(Beginning of Records for processing)

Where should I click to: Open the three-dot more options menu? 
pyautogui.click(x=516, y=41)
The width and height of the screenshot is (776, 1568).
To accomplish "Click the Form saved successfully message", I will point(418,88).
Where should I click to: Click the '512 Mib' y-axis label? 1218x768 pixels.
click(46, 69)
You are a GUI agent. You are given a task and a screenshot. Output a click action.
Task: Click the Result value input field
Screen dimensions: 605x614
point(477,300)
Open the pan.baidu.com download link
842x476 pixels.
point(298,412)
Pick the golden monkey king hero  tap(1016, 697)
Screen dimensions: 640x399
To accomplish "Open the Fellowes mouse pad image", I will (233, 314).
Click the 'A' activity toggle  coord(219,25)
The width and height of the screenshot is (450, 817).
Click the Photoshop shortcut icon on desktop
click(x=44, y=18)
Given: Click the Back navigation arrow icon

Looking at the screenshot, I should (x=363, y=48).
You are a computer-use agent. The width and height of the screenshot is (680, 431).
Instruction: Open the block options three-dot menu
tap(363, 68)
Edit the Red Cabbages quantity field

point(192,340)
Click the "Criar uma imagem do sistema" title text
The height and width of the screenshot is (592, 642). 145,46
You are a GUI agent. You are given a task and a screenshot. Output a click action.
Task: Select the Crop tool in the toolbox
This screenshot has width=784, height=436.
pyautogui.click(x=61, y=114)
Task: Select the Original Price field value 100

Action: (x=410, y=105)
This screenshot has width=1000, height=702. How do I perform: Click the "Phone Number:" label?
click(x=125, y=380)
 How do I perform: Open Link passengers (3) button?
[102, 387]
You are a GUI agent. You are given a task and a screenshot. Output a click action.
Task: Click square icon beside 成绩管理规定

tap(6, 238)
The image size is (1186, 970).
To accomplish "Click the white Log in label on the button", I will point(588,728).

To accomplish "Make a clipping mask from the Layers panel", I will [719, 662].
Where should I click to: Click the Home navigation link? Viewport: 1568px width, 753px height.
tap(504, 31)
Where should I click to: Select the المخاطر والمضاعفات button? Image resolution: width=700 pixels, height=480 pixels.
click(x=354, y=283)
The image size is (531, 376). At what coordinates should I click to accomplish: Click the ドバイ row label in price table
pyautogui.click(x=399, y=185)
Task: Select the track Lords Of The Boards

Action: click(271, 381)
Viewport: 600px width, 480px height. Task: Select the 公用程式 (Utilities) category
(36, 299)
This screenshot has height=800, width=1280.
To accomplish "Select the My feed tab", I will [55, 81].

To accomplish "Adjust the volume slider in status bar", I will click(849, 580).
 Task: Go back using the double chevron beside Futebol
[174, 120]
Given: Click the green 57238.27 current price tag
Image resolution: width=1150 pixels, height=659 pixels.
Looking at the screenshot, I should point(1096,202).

(End of Records for processing)

• [What you will do]: Repeat every record, keeping each line exactly as it is.

• [Answer box]:
Where should I click to: Open the three-dot more options menu? 
pyautogui.click(x=516, y=41)
The width and height of the screenshot is (776, 1568).
To accomplish "Click the Form saved successfully message", I will point(418,88).
Where should I click to: Click the '512 Mib' y-axis label? 1218x768 pixels.
click(46, 69)
You are a GUI agent. You are given a task and a screenshot. Output a click action.
Task: Click the Result value input field
Screen dimensions: 605x614
point(477,300)
Open the pan.baidu.com download link
842x476 pixels.
point(298,412)
Pick the golden monkey king hero  tap(1016, 697)
Screen dimensions: 640x399
To accomplish "Open the Fellowes mouse pad image", I will (233, 314).
Click the 'A' activity toggle  coord(219,25)
The width and height of the screenshot is (450, 817).
Click the Photoshop shortcut icon on desktop
click(x=44, y=18)
Given: Click the Back navigation arrow icon

Looking at the screenshot, I should (x=363, y=48).
You are a computer-use agent. The width and height of the screenshot is (680, 431).
Instruction: Open the block options three-dot menu
tap(363, 68)
Edit the Red Cabbages quantity field

point(192,340)
Click the "Criar uma imagem do sistema" title text
The height and width of the screenshot is (592, 642). 145,46
You are a GUI agent. You are given a task and a screenshot. Output a click action.
Task: Select the Crop tool in the toolbox
This screenshot has width=784, height=436.
pyautogui.click(x=61, y=114)
Task: Select the Original Price field value 100

Action: (x=410, y=105)
This screenshot has width=1000, height=702. How do I perform: Click the "Phone Number:" label?
click(x=125, y=380)
 How do I perform: Open Link passengers (3) button?
[102, 387]
You are a GUI agent. You are given a task and a screenshot. Output a click action.
Task: Click square icon beside 成绩管理规定

tap(6, 238)
The image size is (1186, 970).
To accomplish "Click the white Log in label on the button", I will point(588,728).

To accomplish "Make a clipping mask from the Layers panel", I will [719, 662].
Where should I click to: Click the Home navigation link? Viewport: 1568px width, 753px height.
tap(504, 31)
Where should I click to: Select the المخاطر والمضاعفات button? Image resolution: width=700 pixels, height=480 pixels.
click(x=354, y=283)
The image size is (531, 376). At what coordinates should I click to accomplish: Click the ドバイ row label in price table
pyautogui.click(x=399, y=185)
Task: Select the track Lords Of The Boards

Action: click(271, 381)
Viewport: 600px width, 480px height. Task: Select the 公用程式 (Utilities) category
(36, 299)
This screenshot has height=800, width=1280.
To accomplish "Select the My feed tab", I will [55, 81].

To accomplish "Adjust the volume slider in status bar", I will click(849, 580).
 Task: Go back using the double chevron beside Futebol
[174, 120]
Given: Click the green 57238.27 current price tag
Image resolution: width=1150 pixels, height=659 pixels.
Looking at the screenshot, I should point(1096,202).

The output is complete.